## Task
Skip the images. Copy the records exactly as written.

(Data records Opens)

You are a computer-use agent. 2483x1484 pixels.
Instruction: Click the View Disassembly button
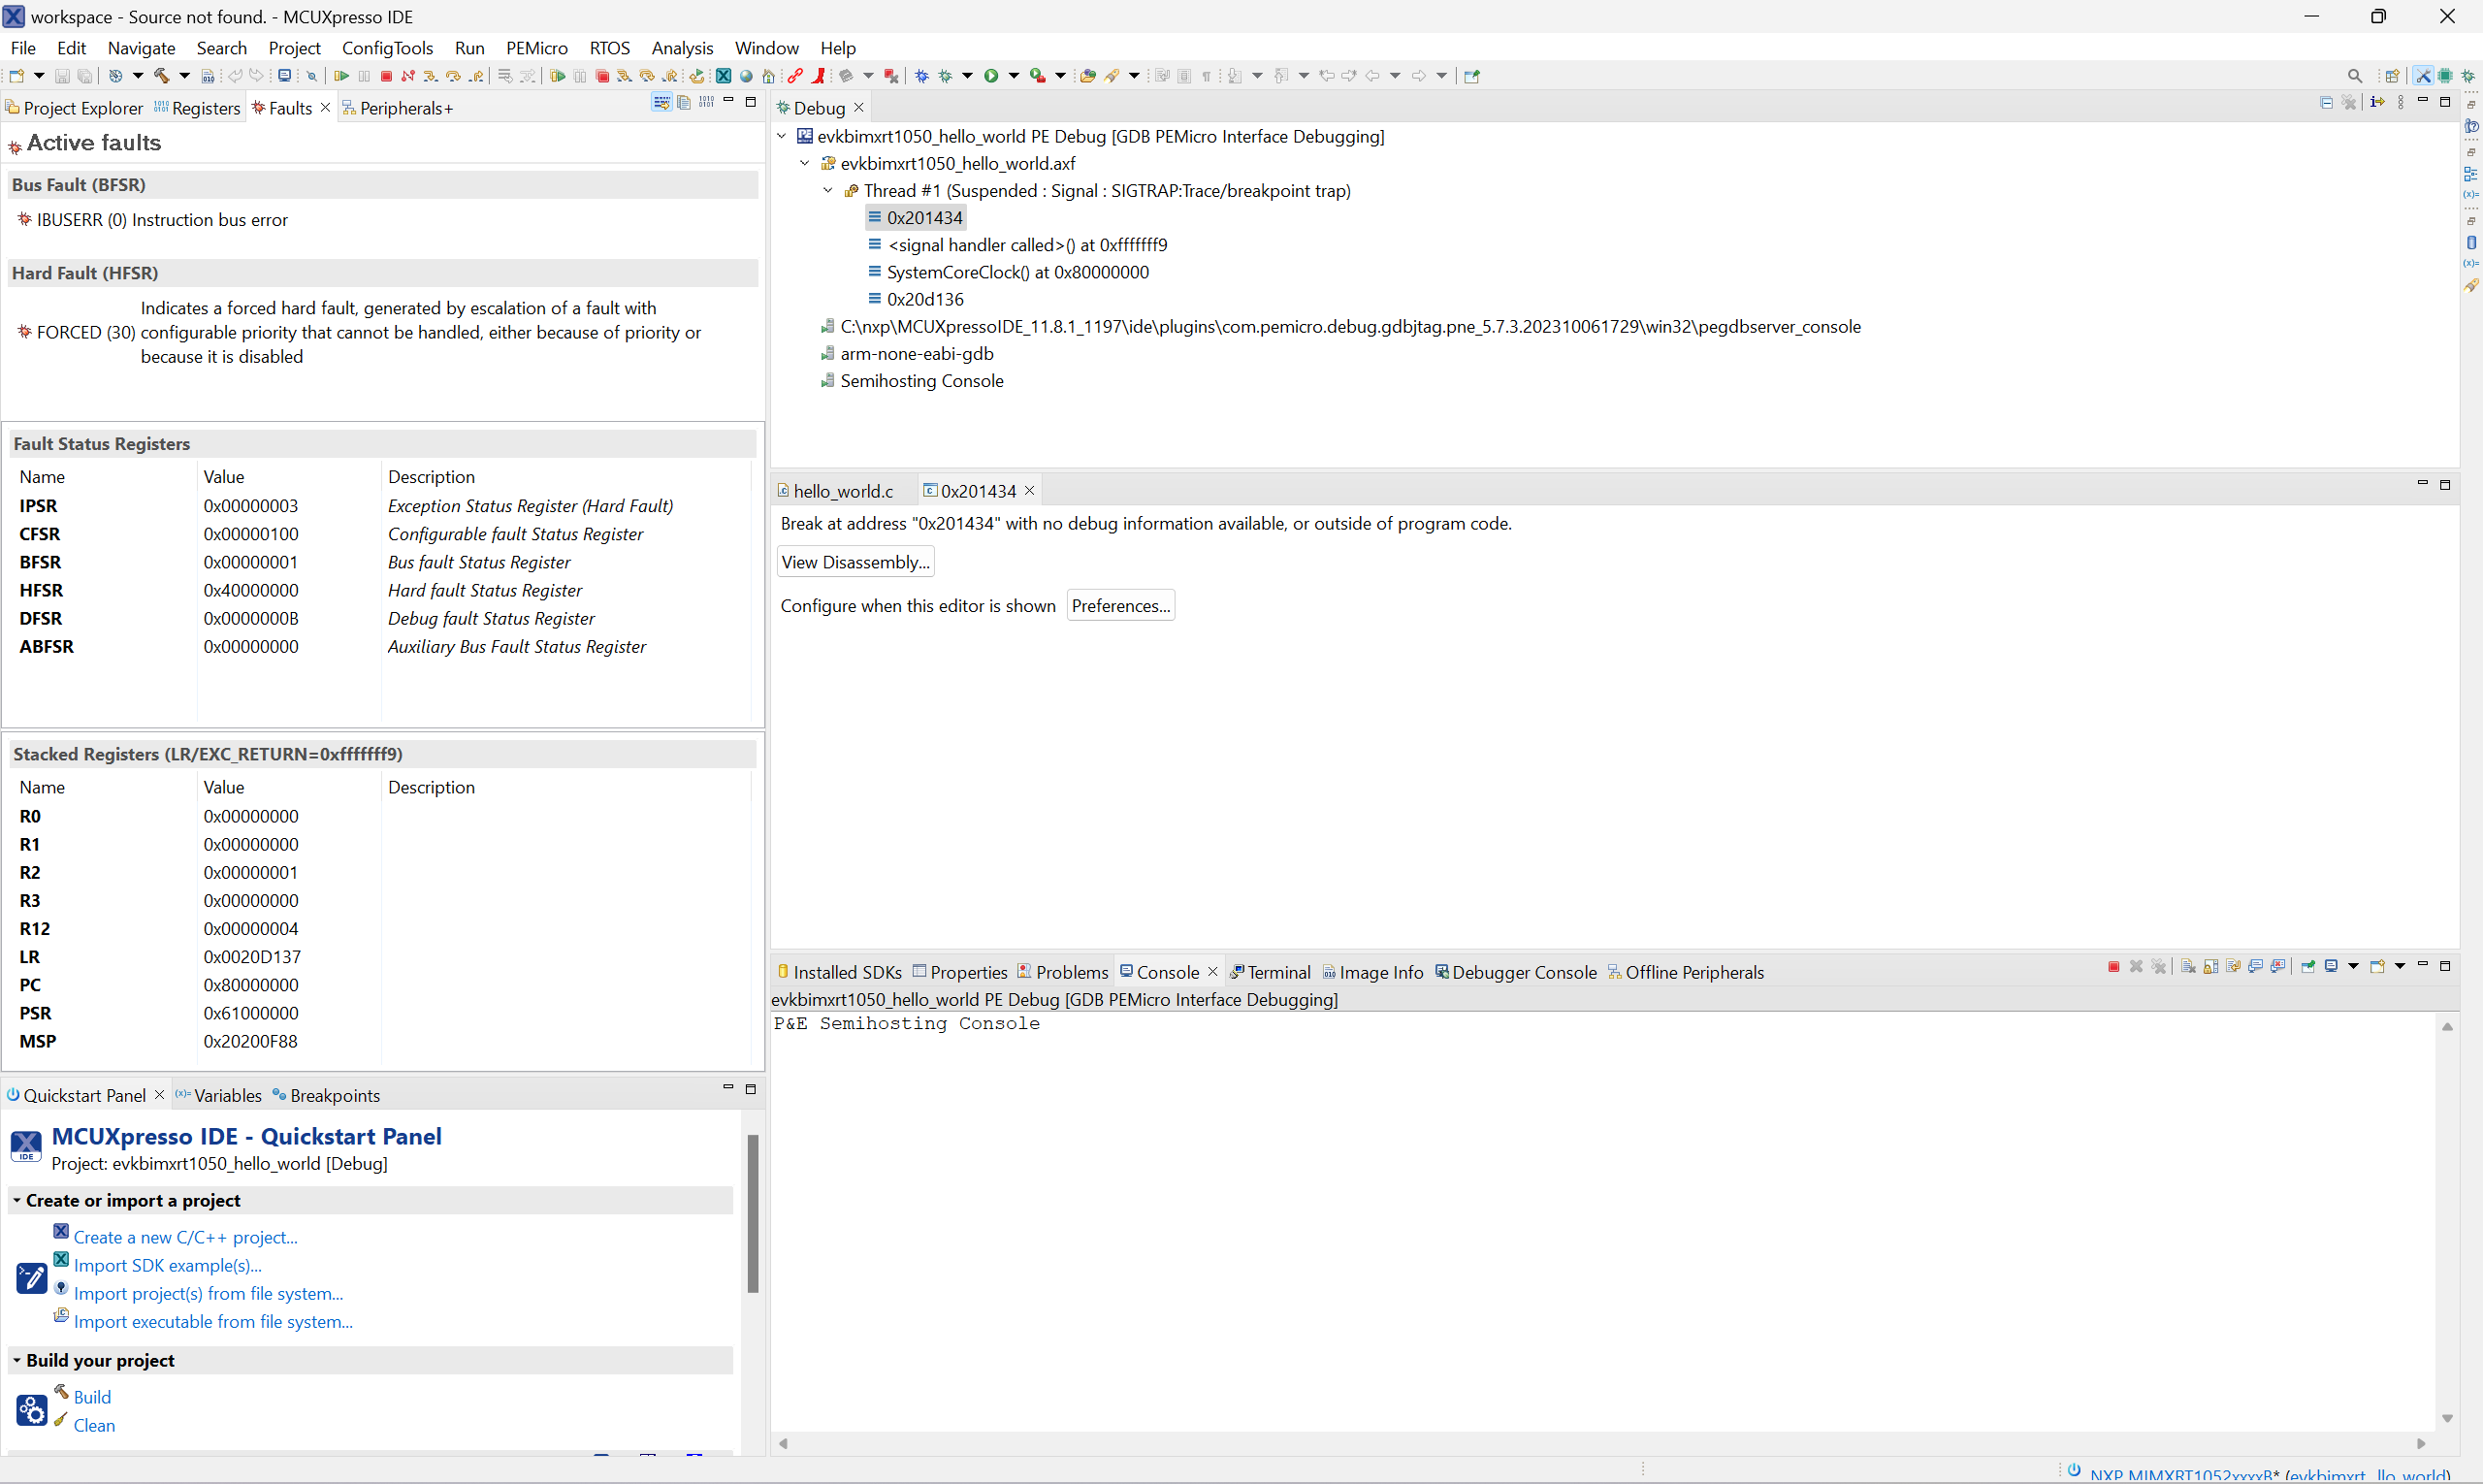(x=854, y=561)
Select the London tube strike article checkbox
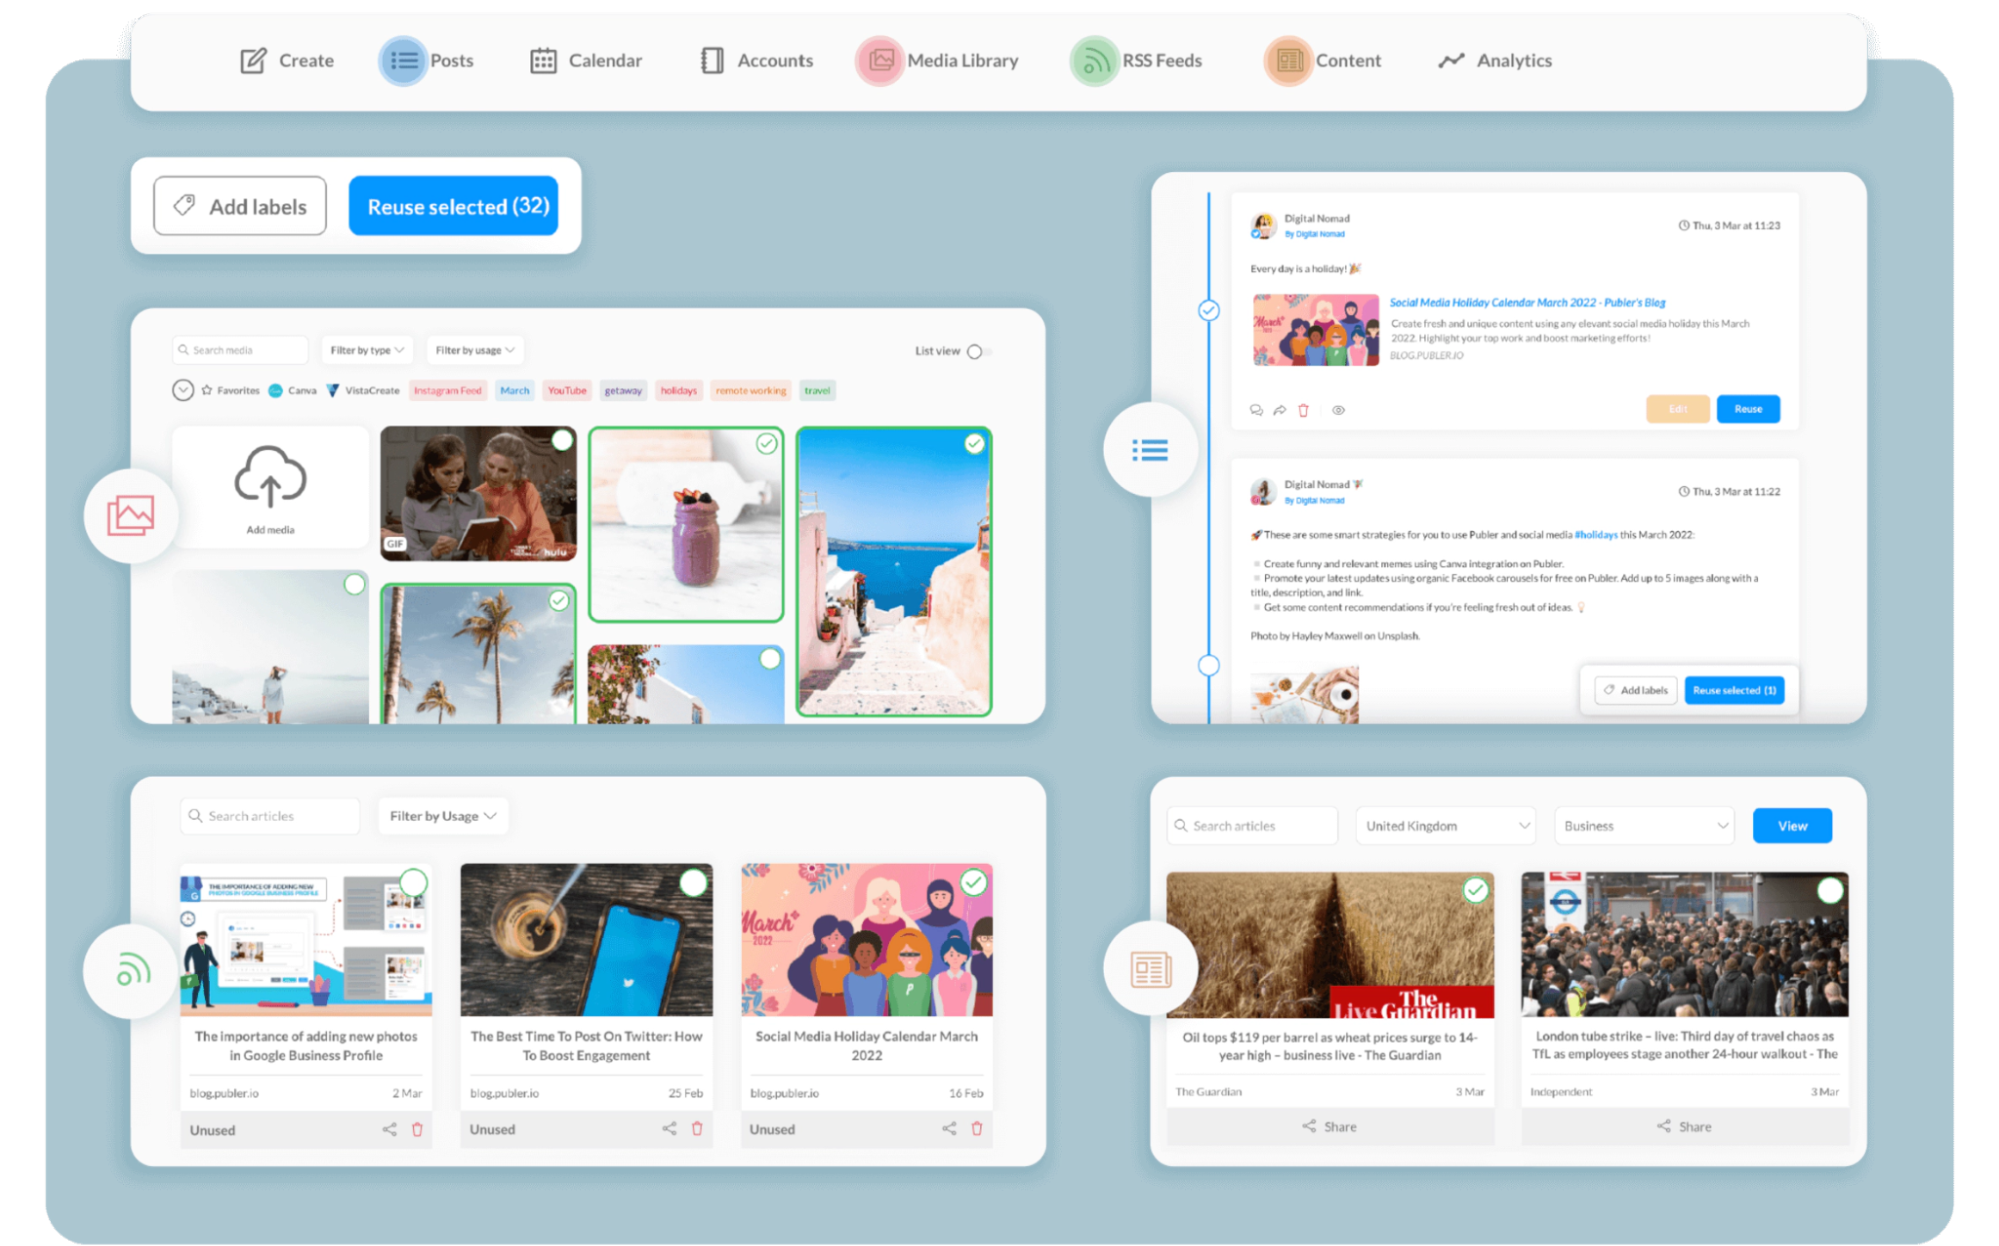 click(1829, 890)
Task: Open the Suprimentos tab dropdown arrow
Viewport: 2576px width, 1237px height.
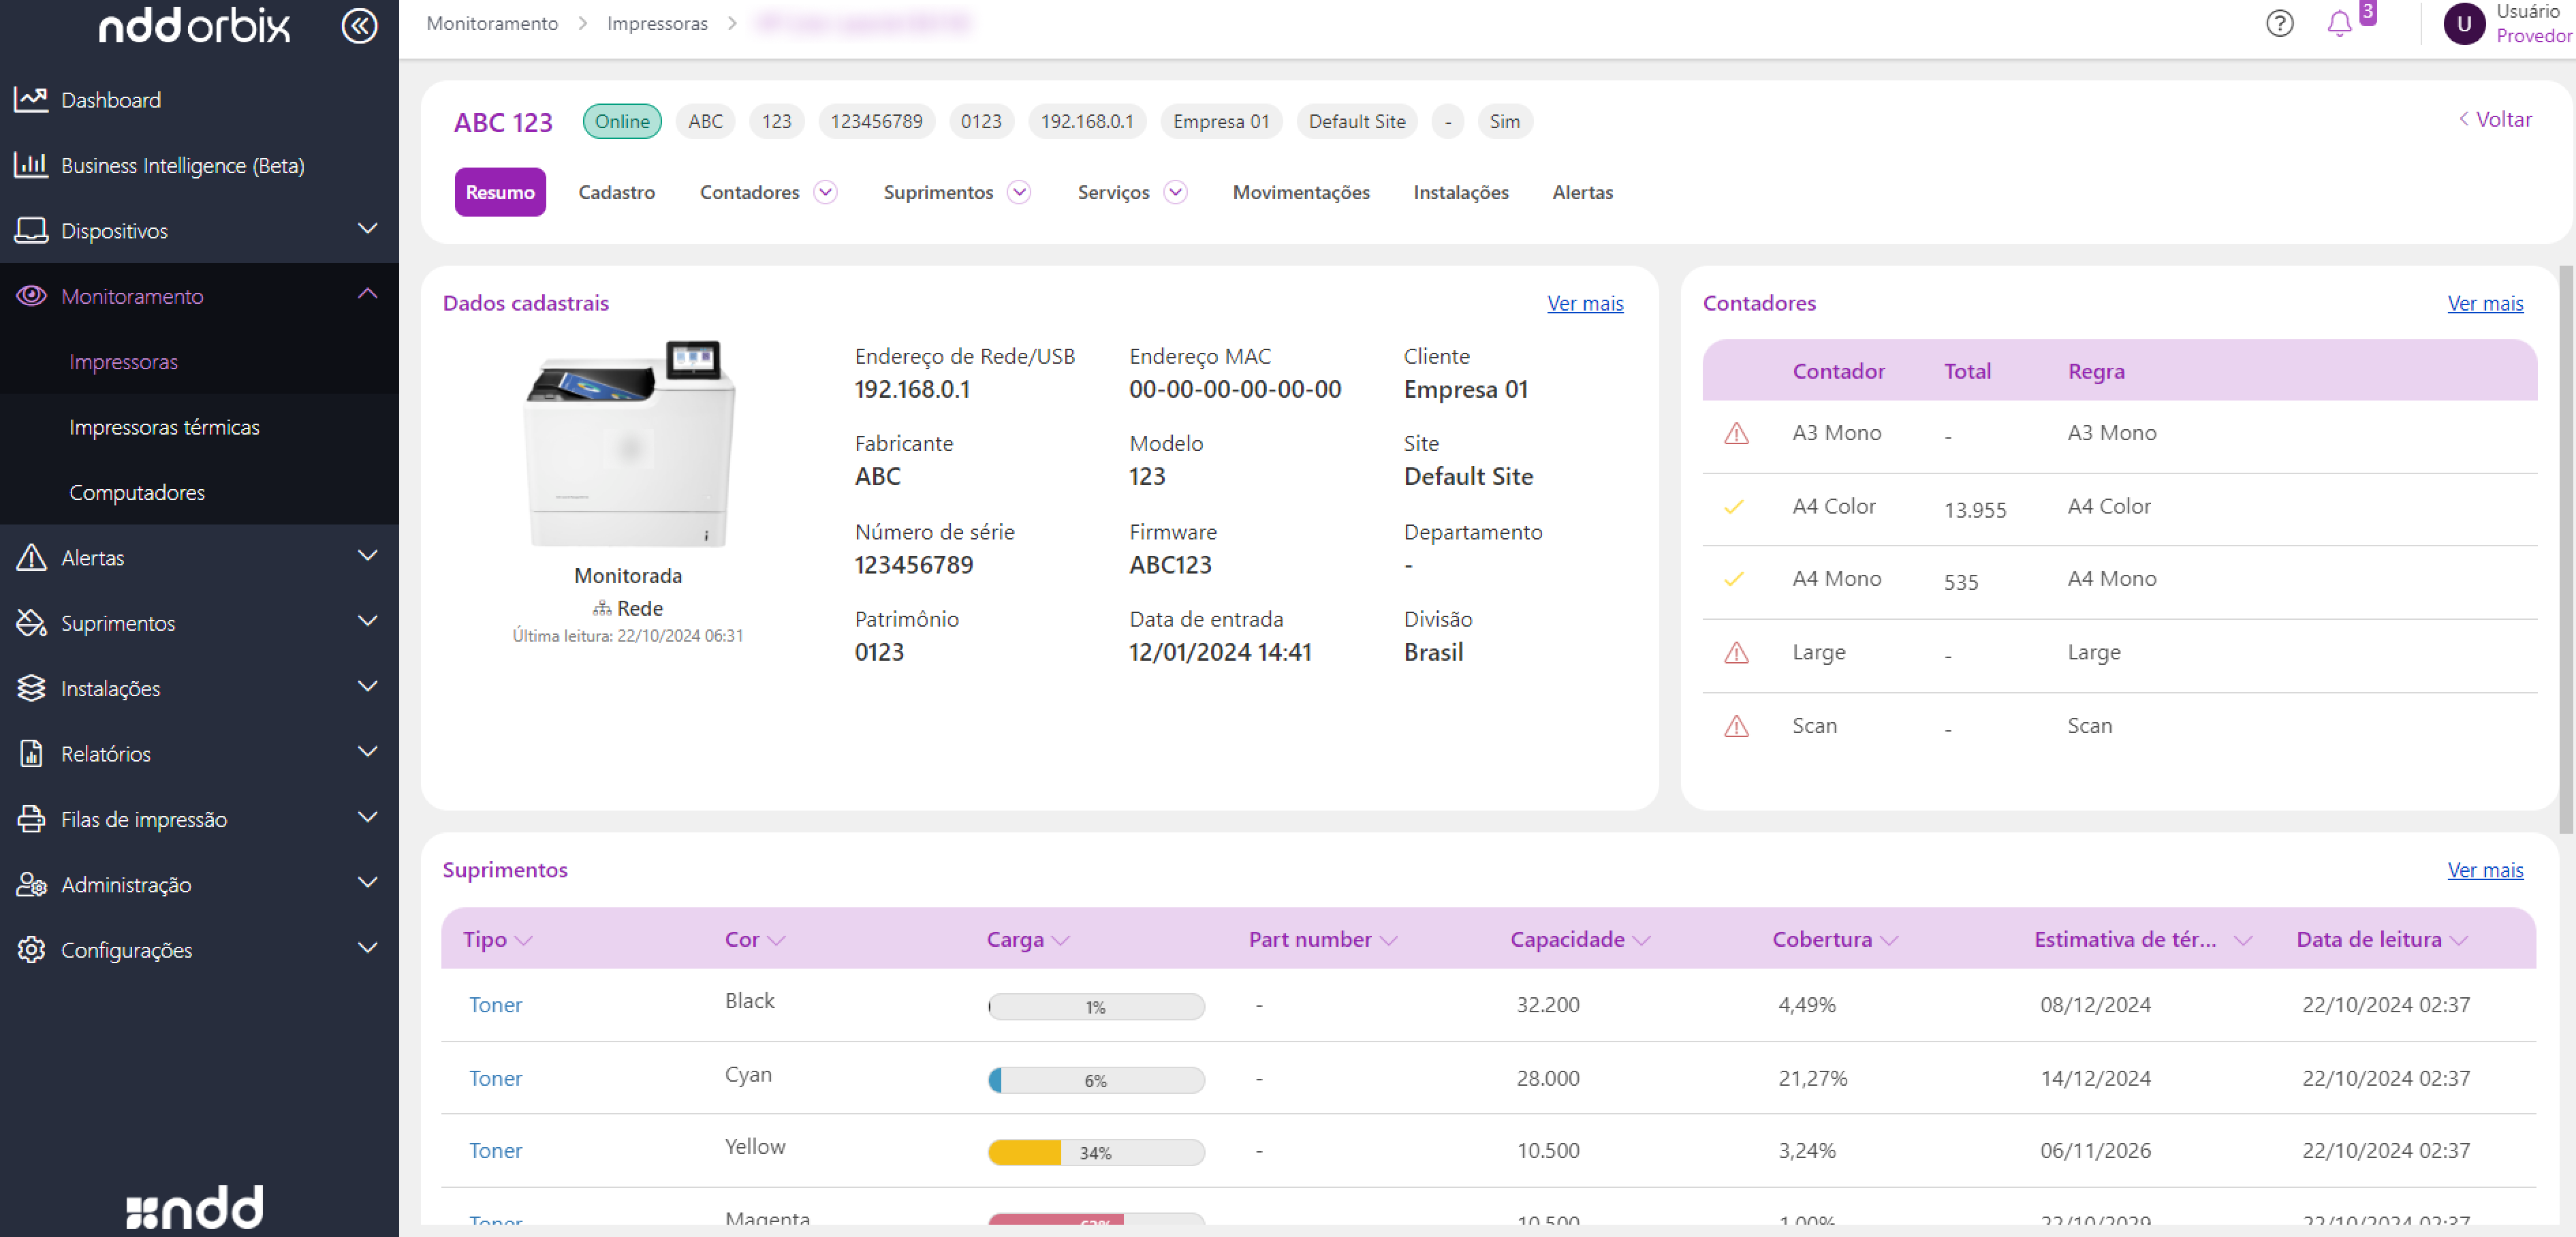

(Data records Closes)

## Final answer
You are a computer-use agent. 2483x1484 pixels.
Instruction: Click the View Disassembly button
(x=854, y=561)
Select the London tube strike article checkbox
 click(1829, 890)
Task: Open the Suprimentos tab dropdown arrow
Viewport: 2576px width, 1237px height.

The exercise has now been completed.